● **Passage given**:
Hi Amit, as you can see the gross margin, the 80% gross margins reflect really that the majority of the change that we are doing, moving from hardware to software is already behind us.
But still we need to support some customer that bought a solution a few years ago with the legacy Omni-Q solution we had, and my expectation is that we still have some hardware deliveries but it’s become a less and less meaningful in our business. .
Just from a modeling point of view, I mean should we be targeting around 80% plus margins going forward in a more consistent basis?.
Yes. Amit, I will maybe remind as to – we set a long term target – we announced a long term target, last quarter we announced a long term target of 80%, meaning that for the long term we expect 80% to be a reasonable number.
A year before we put a target of 75% and we are very happy with the progress even better than what we expected resolving the gross margin. So I believe it will be reasonable to put 80% if you want to be a little bit more conservative because there is a fluctuation in the market, then you can reduce it a little bit for the short term. .
And just my final question on some of the comments regarding the weakness in the third quarter driven by I guess resource requirements. I mean we have a pretty strong balance sheet, now almost $8 million in cash.
Are you thinking of maybe adding talent, required people into those positions or you can continue pursuing these game changing tier 1 type opportunity while not sacrificing your near term opportunities that you’ve already been involved in?.
We took a very aggressive approach in term of our strategy to penetrate the US market with NFV solution, and as we are gaining more confidence every quarter, every month basically more and more confidence, we are planning to use, of course, the balance sheet and the strength of the company and to increase the execution power, mainly hire more people and we are in a process of increasing the headcount in the company since we are more optimistic now than we used to be.

● **Provided information**:
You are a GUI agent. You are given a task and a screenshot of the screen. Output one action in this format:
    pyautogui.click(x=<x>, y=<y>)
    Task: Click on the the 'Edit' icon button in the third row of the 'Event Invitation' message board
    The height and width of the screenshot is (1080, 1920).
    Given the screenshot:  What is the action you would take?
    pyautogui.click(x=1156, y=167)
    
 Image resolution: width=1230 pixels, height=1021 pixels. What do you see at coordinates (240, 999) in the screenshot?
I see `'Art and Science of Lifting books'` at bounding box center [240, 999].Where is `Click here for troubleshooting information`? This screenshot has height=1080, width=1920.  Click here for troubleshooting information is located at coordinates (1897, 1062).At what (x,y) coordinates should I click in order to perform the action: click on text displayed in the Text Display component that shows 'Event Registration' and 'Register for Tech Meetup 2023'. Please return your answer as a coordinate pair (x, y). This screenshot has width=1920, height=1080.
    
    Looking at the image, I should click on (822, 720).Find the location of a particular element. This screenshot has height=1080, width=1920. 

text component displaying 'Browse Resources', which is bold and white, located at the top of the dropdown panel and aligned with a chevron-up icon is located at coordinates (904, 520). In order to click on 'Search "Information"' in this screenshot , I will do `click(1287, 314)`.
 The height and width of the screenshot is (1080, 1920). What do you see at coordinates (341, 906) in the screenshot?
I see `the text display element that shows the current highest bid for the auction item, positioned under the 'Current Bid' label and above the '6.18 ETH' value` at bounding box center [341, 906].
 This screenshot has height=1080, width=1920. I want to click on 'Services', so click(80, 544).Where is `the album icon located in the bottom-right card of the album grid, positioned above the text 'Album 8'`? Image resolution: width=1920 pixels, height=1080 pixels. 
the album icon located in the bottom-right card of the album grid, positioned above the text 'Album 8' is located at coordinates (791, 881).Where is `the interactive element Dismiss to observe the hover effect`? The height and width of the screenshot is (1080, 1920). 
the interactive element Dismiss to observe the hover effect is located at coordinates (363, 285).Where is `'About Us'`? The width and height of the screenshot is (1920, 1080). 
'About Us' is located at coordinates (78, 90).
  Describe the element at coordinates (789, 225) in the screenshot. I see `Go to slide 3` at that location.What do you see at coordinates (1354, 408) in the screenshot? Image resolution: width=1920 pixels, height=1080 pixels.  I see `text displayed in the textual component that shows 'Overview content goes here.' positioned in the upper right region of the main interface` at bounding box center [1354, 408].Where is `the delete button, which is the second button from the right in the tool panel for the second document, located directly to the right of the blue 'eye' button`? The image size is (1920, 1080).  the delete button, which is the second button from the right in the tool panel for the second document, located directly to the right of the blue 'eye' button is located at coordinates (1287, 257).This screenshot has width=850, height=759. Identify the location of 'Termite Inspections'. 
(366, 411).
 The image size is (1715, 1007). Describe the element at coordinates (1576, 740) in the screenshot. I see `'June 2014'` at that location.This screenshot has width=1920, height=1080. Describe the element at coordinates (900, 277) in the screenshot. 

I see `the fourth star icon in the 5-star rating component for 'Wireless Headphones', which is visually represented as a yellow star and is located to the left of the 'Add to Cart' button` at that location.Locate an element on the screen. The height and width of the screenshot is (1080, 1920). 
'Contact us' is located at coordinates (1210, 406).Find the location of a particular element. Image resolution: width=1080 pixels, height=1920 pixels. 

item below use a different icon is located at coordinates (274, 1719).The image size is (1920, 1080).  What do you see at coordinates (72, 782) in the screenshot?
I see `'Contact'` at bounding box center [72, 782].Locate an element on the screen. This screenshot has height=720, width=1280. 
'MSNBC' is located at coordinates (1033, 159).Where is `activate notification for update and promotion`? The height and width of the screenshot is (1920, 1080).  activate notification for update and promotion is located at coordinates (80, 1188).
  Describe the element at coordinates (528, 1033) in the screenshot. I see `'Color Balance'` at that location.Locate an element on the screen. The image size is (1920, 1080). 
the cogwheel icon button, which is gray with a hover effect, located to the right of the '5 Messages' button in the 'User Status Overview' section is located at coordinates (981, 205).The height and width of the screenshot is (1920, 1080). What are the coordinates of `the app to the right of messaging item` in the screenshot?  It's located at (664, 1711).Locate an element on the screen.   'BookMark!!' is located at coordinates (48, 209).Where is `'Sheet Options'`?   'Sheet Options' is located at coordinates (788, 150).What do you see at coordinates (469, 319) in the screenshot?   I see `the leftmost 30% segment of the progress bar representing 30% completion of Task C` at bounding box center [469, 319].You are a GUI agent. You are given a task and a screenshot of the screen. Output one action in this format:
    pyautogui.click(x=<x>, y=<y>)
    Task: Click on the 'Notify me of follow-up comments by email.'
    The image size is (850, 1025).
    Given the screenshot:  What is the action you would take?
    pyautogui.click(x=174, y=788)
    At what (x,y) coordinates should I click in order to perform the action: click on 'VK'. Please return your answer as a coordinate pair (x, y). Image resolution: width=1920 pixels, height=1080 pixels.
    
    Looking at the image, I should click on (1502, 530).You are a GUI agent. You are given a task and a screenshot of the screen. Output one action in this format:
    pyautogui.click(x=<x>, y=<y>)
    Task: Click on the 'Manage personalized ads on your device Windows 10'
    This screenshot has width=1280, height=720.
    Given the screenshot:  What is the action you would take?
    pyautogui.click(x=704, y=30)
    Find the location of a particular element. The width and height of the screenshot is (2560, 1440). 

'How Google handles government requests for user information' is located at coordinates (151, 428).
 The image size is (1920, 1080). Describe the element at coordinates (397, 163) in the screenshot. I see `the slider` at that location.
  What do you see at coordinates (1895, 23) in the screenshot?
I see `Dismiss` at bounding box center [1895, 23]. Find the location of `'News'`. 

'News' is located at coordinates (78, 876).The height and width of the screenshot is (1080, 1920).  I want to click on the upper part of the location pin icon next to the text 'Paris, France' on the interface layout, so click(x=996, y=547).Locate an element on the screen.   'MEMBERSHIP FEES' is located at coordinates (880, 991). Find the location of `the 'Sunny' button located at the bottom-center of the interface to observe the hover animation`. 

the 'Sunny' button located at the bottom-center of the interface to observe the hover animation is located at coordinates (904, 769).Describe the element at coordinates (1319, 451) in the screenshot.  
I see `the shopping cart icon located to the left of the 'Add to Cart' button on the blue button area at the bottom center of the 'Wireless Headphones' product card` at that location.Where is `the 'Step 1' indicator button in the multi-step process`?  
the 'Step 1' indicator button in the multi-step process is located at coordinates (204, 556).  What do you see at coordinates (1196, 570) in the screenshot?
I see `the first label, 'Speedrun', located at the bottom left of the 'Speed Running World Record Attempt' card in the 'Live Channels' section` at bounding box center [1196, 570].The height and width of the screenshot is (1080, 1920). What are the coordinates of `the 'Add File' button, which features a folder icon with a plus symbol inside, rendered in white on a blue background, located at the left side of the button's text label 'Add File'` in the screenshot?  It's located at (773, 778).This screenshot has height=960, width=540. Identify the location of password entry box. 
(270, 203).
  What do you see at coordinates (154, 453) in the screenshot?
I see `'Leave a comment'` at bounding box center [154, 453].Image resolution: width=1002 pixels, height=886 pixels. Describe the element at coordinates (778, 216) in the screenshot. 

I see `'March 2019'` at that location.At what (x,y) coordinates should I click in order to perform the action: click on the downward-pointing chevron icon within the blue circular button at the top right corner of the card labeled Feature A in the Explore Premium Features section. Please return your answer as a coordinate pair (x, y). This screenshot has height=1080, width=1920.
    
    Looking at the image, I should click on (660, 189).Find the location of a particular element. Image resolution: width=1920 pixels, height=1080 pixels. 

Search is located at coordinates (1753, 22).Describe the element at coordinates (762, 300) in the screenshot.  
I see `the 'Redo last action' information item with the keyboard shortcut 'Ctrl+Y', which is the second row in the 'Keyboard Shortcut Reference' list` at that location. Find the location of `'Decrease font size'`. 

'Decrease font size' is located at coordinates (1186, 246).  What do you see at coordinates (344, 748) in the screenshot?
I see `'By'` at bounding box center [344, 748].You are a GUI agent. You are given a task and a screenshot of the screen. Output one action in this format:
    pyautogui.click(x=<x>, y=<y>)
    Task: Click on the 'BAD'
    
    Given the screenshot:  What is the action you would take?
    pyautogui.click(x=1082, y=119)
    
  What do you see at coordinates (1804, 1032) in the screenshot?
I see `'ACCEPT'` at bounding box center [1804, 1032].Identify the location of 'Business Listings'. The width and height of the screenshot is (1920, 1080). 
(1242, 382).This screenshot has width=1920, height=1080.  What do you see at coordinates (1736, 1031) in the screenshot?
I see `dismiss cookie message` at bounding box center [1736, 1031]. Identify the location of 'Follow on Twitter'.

● **What to do**:
1. In the exchange on gross margins and hiring, list each distinct figure written with a percent sign or a dollar sign.
2. Pick up the exchange on gross margins and hiring from the point where it stops, and extend it with further discussion.

● **Replies**:
1. 80%, 75%, $8 million

2.
Still we are under a conservative methodology of management with the situation. I think I would like to add that I think that you know, the alternative cost of our efforts reflected in the revenue line is very reasonable if you compare it to the potential we can generate. .
The next question is from Josh Goldberg of G2 Investment Partners..
I have two questions. Before talking about some of the newer opportunities, I guess, for the first time you said on the call that you feel that the acquisition by Tektronix -- Netscout’s acquisition of Tektronix is proving to be a positive for you.
Can you discuss little bit more what you are seeing in the market, is it because there is a chance for you to become a second vendor, or there’s some revenue slippage and if you can size how big that could be for you as you progress with your NFV solutions, outside of the big projects, just typical business around the world is the acquisition of Tektronix by Netscout enabling you to get in as a second source for some more deals? And I have a follow up.
.
Hi Josh. First of all, I think you are right and the acquisition really generates opportunity for players to become the second source and – place for a second source, since before that the market was dominated by Tektronix around 30% and Netscout something like 15 there, or maybe little bit more percent. But I think it’s more than that.
I think this transition in a period that’s big make a big list of operators and their existing customer unhappy, and we feel this is opportunity for other players, for the smaller players, including RADCOM to show their technology and to address the need of the customers of Tektronix – of Netscout, then Tektronix and to find more opportunities and this is one of the reasons that we gained a strong pipeline today.
.
It seems that Josh Goldberg has disconnected from the call. And we will continue to the second round of questions. [Operator Instructions] The next question is from George Marima. .
Is your balance sheet sufficient now for tier 1 opportunities?.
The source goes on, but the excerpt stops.